> [Work to be completed]: Could you continue the review of the Eclipse magazine from the point where it stops?
--- begin Selection ---
1981: Eclipse, the Magazine

Eclipse, the Magazine (1981) #1-8 edited by Dean Mullaney

This is Eclipse Comics’ first periodical: The Eclipse magazine (although it’s just called “Eclipse”).

The editor (and co-owner of Eclipse Enterprises) Dean Mullaney explains what the anthology is going to be about without saying “it’s like Heavy Metal and Epic Illustrated, but in black and white and on cheaper paper”. Marshall Rogers was apparently central in herding artists to the magazine.

(To digress a bit, I had almost forgotten that “portfolios” was a big thing in the late 70s/early 80s. I think I just bought one as a child (from Bud Plant), and was a bit perplexed when I got it: “Just a bunch of drawings? Huh?!? What’s the point of that!” It must have been the general response of the non-hippie population, too, because they petered out as a category…)

Anyway! The magazine: We basically get everybody who’s already been involved with Eclipse so far, so it’s dominated by ex-Marvel creators. Here we have an early Foozle story presented as “the first half of a 19 page story”… but then we get all 19 pages in this issue. Perhaps production was a bit hurried? I dunno.

It’s an entertaining piece of sf action humour fluff, but lines like that makes me wonder whether there’s been any previous Foozle strips. A quick google gives me nothing.

But apart from the wall-to-wall ex-Marvelites, we also get a wonderful short strip by Howard Cruse! How incongruous!

After reading that panel, I had to check. *phew* Still OK.

P. Craig Russell makes a reproduced-from-pencils appearance… which isn’t reproduced very well.

We also have the first Ms. Tree story by Max Allan Collins and Terry Beatty. I was expecting this to be really boring and corny (after reading that Mike Mist thing), and it turns out to be mostly just corny. It’s a competently told mystery. And the artwork is … there. See? It’s there.

I do have a compulsion to try to swipe that lock of hair off of her chin, though. I mostly resisted by trying to picture Beatty drawing those horrid bangs over and over and over… *feather* *feather* *feather*

Poor guy.

But what did the critics think?
--- end Selection ---
--- begin Records provided ---
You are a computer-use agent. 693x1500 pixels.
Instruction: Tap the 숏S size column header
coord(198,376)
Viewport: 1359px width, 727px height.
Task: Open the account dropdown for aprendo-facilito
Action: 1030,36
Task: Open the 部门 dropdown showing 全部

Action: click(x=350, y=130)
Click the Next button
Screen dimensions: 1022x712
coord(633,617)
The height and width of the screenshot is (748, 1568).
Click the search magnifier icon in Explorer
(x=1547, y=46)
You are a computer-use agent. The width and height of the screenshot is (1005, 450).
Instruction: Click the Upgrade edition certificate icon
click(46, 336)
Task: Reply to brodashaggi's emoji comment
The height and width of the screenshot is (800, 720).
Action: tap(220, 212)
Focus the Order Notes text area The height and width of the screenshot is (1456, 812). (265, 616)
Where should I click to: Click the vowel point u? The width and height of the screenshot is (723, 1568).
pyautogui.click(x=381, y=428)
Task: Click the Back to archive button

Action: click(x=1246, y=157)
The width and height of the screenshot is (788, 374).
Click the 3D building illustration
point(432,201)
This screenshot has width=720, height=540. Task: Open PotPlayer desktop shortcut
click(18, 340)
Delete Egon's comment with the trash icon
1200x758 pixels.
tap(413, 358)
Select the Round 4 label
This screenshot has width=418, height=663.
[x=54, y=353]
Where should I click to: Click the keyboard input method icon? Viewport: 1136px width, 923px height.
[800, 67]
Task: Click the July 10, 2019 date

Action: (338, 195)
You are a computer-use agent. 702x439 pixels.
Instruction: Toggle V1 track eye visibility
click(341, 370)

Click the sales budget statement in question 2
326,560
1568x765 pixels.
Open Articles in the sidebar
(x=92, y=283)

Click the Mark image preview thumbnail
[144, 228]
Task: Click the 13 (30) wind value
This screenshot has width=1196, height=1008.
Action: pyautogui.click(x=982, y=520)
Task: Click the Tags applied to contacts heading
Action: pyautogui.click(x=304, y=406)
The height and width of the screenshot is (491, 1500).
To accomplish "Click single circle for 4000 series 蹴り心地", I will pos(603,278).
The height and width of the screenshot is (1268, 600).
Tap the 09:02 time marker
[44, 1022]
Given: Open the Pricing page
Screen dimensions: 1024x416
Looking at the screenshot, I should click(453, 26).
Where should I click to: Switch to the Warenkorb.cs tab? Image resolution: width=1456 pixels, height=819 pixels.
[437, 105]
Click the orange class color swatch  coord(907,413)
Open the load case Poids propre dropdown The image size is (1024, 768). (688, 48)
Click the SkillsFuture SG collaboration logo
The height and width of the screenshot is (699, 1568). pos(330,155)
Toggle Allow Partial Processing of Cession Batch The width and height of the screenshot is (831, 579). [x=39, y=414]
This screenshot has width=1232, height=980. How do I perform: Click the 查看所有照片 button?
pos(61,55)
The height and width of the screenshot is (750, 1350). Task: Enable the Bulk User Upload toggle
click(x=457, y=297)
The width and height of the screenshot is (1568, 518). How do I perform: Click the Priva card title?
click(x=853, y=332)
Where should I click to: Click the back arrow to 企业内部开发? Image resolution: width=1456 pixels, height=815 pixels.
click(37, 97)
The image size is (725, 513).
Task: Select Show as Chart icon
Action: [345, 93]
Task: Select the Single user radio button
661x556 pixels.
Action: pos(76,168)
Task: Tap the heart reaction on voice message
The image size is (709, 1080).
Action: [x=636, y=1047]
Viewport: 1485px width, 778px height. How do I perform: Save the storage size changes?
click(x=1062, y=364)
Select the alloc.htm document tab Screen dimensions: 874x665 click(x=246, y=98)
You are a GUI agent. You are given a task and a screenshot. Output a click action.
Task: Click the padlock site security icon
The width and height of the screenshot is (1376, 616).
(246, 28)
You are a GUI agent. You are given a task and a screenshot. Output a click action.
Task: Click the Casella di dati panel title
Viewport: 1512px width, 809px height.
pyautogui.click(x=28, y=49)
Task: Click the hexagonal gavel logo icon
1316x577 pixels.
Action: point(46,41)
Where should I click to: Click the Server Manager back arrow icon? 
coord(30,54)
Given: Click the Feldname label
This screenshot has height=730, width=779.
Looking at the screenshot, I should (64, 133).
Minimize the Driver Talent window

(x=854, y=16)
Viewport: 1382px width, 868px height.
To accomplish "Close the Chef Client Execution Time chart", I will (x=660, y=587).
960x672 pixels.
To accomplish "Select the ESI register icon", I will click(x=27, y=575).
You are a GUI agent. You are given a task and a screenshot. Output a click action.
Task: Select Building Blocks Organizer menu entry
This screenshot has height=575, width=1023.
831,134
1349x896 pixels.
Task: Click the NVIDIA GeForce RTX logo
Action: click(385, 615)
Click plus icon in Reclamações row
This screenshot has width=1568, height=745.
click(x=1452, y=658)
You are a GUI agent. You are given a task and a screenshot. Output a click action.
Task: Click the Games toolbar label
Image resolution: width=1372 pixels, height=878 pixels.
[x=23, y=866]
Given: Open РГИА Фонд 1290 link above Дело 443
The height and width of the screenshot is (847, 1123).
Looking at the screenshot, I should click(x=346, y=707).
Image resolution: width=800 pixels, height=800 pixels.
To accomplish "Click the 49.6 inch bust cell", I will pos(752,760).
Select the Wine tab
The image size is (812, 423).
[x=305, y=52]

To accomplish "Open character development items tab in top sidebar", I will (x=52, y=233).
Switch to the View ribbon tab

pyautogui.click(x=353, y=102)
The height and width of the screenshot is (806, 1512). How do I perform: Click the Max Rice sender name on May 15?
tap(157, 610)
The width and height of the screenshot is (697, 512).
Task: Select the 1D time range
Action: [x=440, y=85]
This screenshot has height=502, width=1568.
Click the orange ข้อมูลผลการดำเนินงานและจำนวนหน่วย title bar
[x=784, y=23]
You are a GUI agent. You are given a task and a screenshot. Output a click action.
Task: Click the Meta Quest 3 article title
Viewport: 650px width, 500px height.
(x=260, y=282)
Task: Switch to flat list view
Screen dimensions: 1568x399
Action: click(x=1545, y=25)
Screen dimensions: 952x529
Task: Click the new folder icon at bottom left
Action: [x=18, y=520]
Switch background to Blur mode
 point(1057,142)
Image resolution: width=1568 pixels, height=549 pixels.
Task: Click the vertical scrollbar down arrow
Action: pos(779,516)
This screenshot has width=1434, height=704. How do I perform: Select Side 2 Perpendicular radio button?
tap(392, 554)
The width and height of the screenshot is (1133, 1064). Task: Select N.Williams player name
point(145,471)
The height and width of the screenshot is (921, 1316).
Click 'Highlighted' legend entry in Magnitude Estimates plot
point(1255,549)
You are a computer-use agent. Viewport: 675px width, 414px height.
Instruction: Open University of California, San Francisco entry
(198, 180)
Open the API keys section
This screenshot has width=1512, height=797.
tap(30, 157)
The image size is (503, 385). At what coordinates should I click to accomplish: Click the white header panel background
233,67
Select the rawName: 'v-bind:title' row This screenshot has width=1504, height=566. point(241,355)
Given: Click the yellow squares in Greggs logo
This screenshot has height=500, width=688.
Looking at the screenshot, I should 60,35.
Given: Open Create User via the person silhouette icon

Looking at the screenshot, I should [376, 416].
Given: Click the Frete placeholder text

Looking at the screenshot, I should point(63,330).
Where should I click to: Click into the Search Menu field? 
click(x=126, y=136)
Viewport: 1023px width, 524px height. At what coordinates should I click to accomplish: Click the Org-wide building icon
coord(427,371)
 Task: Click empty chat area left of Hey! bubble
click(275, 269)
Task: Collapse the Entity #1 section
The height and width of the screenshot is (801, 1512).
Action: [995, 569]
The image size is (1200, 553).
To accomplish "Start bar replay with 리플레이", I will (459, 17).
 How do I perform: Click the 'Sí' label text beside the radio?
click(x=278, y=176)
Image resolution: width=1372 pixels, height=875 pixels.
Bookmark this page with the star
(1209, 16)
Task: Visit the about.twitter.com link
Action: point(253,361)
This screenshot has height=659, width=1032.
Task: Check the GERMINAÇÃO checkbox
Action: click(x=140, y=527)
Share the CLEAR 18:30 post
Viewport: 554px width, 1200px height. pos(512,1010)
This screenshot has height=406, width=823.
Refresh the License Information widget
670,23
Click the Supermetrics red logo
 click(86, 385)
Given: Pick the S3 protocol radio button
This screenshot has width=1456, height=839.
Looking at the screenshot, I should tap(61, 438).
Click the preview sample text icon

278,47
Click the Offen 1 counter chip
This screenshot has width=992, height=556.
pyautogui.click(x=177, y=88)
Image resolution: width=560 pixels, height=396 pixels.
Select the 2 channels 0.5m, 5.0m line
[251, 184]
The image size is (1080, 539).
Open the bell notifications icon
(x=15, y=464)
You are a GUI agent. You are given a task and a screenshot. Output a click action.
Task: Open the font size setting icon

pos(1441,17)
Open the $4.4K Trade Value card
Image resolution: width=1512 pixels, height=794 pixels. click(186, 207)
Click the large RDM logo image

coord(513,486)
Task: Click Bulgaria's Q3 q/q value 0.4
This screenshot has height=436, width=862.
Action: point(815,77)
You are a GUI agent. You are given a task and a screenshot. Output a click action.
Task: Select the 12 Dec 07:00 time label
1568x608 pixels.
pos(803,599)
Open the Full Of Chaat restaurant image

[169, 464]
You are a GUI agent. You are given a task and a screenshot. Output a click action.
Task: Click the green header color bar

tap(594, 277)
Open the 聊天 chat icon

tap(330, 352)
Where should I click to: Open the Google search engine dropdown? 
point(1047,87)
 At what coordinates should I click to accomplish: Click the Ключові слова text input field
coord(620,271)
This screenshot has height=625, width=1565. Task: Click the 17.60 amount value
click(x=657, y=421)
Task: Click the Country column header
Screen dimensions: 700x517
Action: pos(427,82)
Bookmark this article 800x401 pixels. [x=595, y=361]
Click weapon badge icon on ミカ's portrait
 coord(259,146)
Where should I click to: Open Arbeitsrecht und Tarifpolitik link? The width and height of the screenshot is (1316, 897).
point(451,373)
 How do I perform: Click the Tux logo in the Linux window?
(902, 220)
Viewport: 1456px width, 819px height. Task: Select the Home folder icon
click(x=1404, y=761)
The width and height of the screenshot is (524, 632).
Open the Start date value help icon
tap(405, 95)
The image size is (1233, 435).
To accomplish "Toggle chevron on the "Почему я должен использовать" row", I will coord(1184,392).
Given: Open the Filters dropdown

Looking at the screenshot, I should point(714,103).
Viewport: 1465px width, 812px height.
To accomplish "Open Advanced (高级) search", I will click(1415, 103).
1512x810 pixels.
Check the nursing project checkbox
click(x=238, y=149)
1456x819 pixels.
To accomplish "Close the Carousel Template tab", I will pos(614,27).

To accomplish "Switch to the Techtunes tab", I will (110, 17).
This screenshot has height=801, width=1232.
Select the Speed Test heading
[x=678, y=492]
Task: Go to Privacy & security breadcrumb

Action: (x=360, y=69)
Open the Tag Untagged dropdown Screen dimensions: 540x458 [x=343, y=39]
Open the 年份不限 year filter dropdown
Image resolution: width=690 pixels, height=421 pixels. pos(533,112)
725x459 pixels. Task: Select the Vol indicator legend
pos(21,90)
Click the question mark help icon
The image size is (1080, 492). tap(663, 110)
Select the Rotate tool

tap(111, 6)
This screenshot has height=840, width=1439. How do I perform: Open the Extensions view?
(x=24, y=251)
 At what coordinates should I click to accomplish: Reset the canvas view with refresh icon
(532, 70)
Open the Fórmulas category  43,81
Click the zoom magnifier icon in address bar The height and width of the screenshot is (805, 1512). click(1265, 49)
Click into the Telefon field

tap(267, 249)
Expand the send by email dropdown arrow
--- end Records provided ---
> [Written reply]:
Blockquoth Carter Scholz from The Comics Journal 65:

All seven of its features display, in some measure, the unconscious lapses of taste so common to this form. But each fails in a slightly different way, so the tedium that is usual in this kind of a production is somewhat mitigated. At least it is not the same error over and over.

I guess it’s a success!

See? The best selling first issue of an alternative comics magazine ever published. Of course, all other comics magazines have probably not been true alternative comics magazines (or Scotsmen).

Steve Leialoha pops in with a exceedingly well-drawn fun little thing.

The artistic approaches throughout Eclipse’s run varies quite a lot. For instance Ken Steacy illustrates a text (about dying and stuff), but somehow the magazine feels quite cohesive. Perhaps because it’s anchored by some continuing strips (Coyote, Ms. Tree and Dope), but also because all the pieces are strongly narrative and vary in tone only between the elegiac and the humorous.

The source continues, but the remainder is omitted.